Forum Discussion

Drew's avatar
Drew
New Contributor
7 years ago

Covert HTML to Plain Text

I’m using the Email Reader snap and finding that the messages that it is pulling only have an htmlBody and no textBody. I need the messages properly formatted in plane text. Does SnapLogic have an easy way to do this?

I have found and worked with several RegEx’s to strip out the HTML tags but the format that is left is not the same in most cases and can make the plane text messy.

Other options?

8 Replies

  • Hi

    You Can try below function 🙂

    replace( /(<([^>]+)>)/ig, ‘’)

    Thanks

  • dcarlson's avatar
    dcarlson
    New Contributor

    That doesn’t do the trick. What me and the originator Drew are looking for it a way to transform this…

    \r\n\r\n\r\n\r\n\r\n\r\n
    \r\n

    \r\n
    This
    \r\nis
    \r\na
    \r\nplain
    \r\ntext
    \r\nbody?
    \r\n

    \r\n


    \r\n

    \r\n
    \r\n\r\n\r\n

    …into this…

    This\r\nis\r\na\r\nplain\r\ntext\r\nbody?\r\n

    In other words, we don’t need to decode… we need to strip all of the HTML tags.

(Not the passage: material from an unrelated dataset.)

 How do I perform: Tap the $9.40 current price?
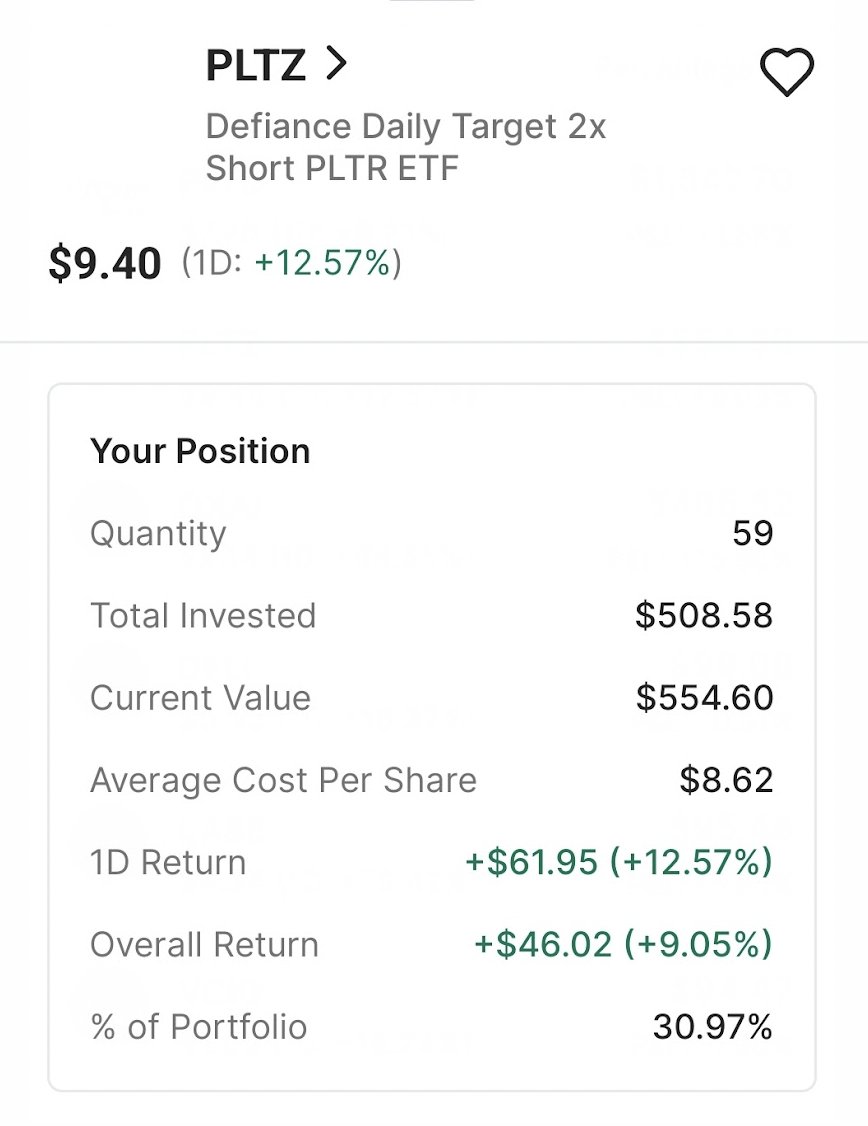tap(105, 263)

    Does anyone know an easy way to do this in SnapLogic? Otherwise, I the only option seems to be to build a library that knows how to do it. But someone else must have already invented that mouse trap, eh. Thanks - Davey

    • dcarlson's avatar
      dcarlson
      New Contributor

      Ha… this website is rich text, and renders the HTML tags instead of showing them to you. 😉

      Let’s try this: Convert THIS… <html>\r\n<head>\r\n<meta http-equiv="Content-Type" content="text/html; charset=iso-8859-1">\r\n<style type="text/css" style="display:none;"><!-- P {margin-top:0;margin-bottom:0;} --></style>\r\n</head>\r\n<body dir="ltr">\r\n<div id="divtagdefaultwrapper" style="font-size:12pt;color:#000000;font-family:Calibri,Helvetica,sans-serif;" dir="ltr">\r\n<p></p>\r\n<div>This<br>\r\nis<br>\r\na<br>\r\nplain<br>\r\ntext<br>\r\nbody?</div>\r\n<p></p>\r\n<p><br>\r\n</p>\r\n</div>\r\n</body>\r\n</html>\r\n
      … to plain text.

      • dmiller's avatar
        dmiller
        Former Employee

        When writing a post in the Commuity, there is a Preformatted text option you can use with scripts to prevent it converting.

  • dcarlson's avatar
    dcarlson
    New Contributor

    Yup, that’s what I did on my 2nd attempt.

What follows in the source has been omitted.